***** Material shown
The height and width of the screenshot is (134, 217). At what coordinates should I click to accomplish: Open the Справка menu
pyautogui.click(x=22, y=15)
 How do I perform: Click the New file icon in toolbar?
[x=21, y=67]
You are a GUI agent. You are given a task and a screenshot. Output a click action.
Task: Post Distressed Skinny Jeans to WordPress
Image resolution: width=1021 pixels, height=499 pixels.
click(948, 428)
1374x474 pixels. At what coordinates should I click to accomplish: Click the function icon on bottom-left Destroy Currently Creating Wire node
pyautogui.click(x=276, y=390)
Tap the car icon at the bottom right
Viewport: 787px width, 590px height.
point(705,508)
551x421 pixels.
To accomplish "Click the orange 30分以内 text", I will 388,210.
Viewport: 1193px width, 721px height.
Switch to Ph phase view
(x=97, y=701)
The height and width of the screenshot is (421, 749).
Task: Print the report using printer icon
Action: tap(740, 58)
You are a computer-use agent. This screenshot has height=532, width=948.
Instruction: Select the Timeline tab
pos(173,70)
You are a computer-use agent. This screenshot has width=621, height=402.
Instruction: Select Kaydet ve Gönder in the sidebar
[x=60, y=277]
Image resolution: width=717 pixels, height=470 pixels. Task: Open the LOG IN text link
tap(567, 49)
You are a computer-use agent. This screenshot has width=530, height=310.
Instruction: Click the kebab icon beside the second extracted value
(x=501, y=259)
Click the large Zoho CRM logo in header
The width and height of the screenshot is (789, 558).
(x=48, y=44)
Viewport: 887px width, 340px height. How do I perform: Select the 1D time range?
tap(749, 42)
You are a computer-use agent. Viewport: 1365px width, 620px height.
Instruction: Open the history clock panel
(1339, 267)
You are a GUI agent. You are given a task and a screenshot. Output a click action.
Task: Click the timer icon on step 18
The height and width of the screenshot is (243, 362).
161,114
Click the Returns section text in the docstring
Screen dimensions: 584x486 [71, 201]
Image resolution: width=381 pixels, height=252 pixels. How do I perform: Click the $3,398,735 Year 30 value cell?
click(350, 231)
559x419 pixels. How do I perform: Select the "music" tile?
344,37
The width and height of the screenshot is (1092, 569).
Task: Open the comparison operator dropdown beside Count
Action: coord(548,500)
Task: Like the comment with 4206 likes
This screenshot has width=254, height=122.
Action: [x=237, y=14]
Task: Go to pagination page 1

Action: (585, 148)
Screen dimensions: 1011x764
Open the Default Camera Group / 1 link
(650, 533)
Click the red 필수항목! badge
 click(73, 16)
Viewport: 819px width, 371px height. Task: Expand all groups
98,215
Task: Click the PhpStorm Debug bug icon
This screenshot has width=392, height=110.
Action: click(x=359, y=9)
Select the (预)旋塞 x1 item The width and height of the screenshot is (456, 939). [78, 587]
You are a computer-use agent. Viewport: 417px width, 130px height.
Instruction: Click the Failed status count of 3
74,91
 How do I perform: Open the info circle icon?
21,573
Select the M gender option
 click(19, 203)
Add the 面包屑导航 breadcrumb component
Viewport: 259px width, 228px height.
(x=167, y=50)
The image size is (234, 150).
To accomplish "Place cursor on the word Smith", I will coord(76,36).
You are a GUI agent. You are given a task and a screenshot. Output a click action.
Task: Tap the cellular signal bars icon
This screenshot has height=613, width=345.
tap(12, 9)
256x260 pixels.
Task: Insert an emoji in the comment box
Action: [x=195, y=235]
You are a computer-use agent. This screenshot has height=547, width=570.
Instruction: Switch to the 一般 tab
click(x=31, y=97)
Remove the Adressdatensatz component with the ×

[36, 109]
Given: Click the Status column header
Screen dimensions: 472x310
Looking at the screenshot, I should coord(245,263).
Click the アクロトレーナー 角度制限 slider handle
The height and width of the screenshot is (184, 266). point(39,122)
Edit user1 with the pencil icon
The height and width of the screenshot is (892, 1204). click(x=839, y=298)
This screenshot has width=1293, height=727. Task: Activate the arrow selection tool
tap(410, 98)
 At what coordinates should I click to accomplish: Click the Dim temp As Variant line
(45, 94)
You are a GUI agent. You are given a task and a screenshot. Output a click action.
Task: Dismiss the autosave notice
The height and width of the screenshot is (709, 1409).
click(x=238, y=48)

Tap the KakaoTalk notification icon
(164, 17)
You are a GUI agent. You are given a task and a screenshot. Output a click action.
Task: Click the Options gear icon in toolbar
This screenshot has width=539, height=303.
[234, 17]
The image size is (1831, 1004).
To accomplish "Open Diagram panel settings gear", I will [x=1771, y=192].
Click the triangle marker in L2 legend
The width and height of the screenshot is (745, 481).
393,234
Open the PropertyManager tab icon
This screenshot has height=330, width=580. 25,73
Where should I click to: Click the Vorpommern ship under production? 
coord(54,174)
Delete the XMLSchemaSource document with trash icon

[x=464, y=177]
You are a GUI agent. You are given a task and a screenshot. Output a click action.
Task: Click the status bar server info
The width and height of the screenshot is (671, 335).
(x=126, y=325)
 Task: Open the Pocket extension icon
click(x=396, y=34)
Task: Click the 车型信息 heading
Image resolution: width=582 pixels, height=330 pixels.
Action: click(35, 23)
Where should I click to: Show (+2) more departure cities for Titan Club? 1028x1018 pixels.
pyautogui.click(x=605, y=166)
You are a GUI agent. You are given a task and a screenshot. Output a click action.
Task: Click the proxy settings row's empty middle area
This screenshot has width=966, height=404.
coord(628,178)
**********
Find each line above that contains "will", and copy those lines.

To accomplish "Click the orange 30分以内 text", I will 388,210.
To accomplish "Place cursor on the word Smith", I will coord(76,36).
To accomplish "Open Diagram panel settings gear", I will [x=1771, y=192].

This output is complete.